### TASK REQUIREMENTS
If pictures appear, leave them out, and return exactly the lines from the one holding "Launch Cloud Shell from the top bar" through the last line of the listing below.

--- START ---

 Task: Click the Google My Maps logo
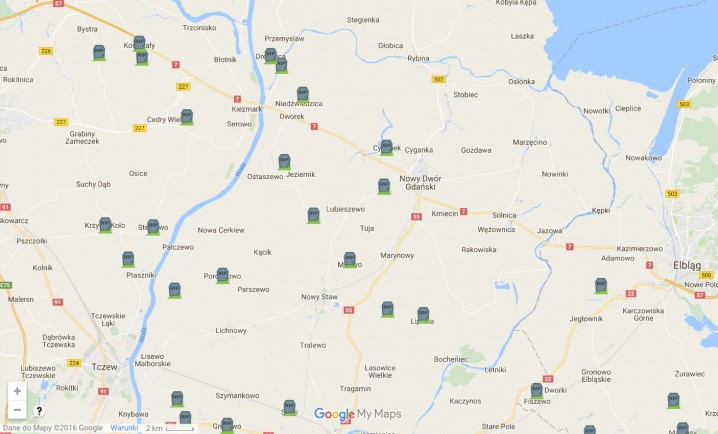(x=357, y=414)
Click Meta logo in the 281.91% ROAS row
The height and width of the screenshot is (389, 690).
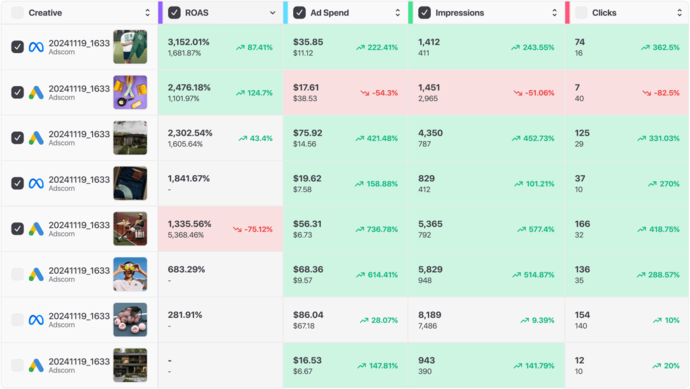pyautogui.click(x=36, y=319)
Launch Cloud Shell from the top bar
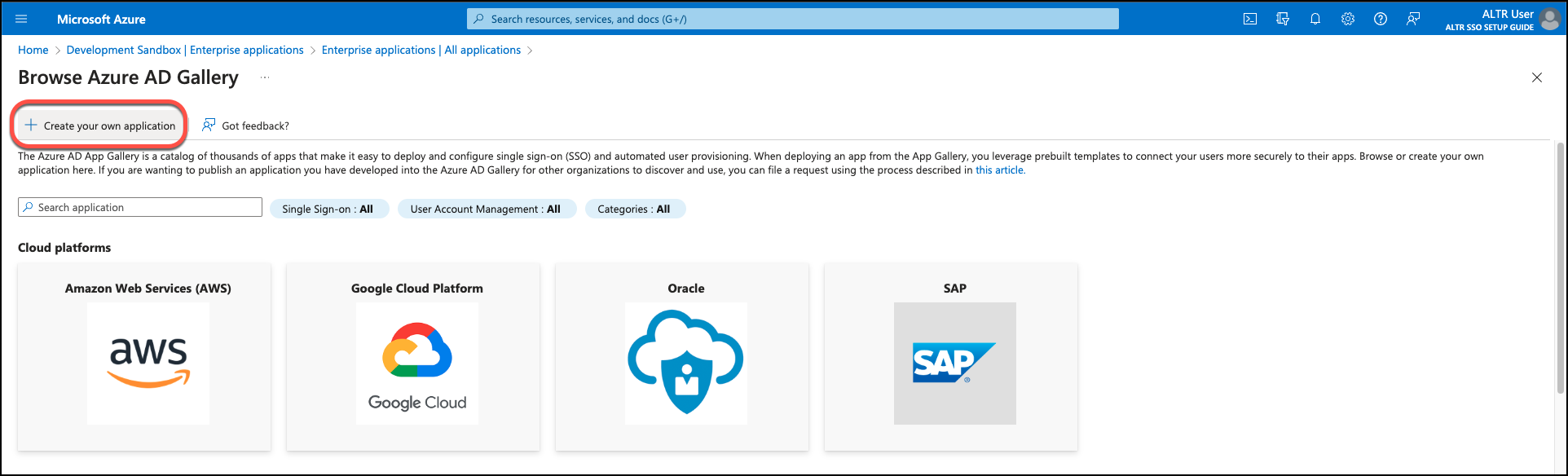 [1249, 19]
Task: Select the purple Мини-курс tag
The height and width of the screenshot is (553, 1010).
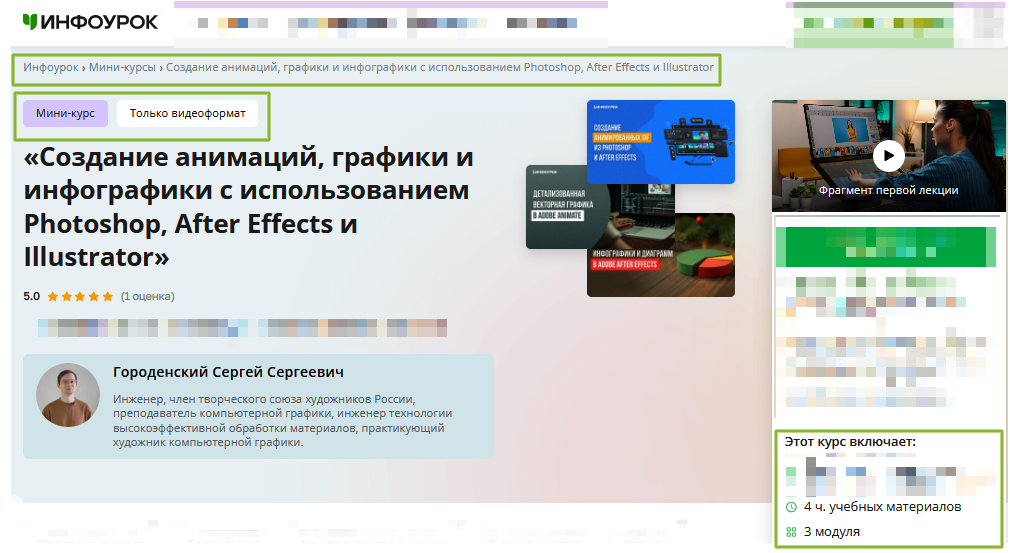Action: 65,113
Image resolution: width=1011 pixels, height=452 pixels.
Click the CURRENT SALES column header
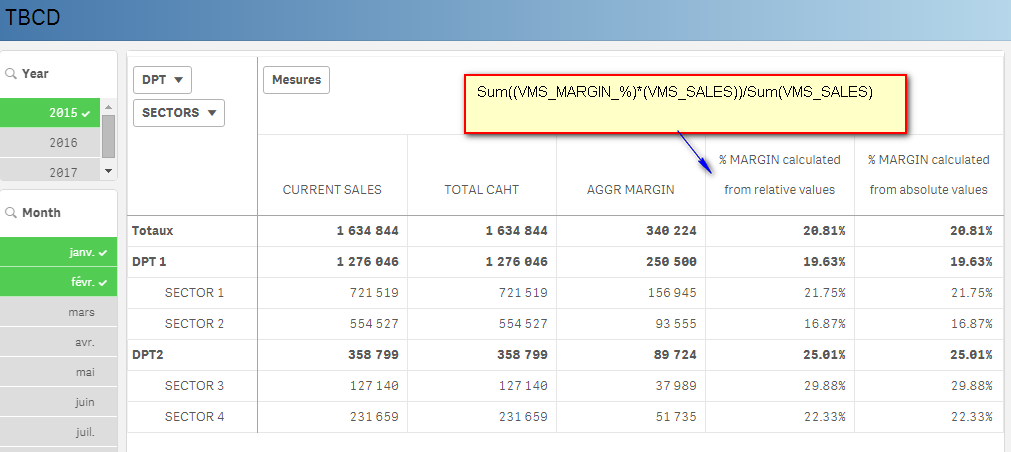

--- END ---

### SOLVED EXERCISE
Launch Cloud Shell from the top bar
 [1249, 19]
Task: Select the purple Мини-курс tag
The height and width of the screenshot is (553, 1010).
Action: 65,113
Image resolution: width=1011 pixels, height=452 pixels.
Click the CURRENT SALES column header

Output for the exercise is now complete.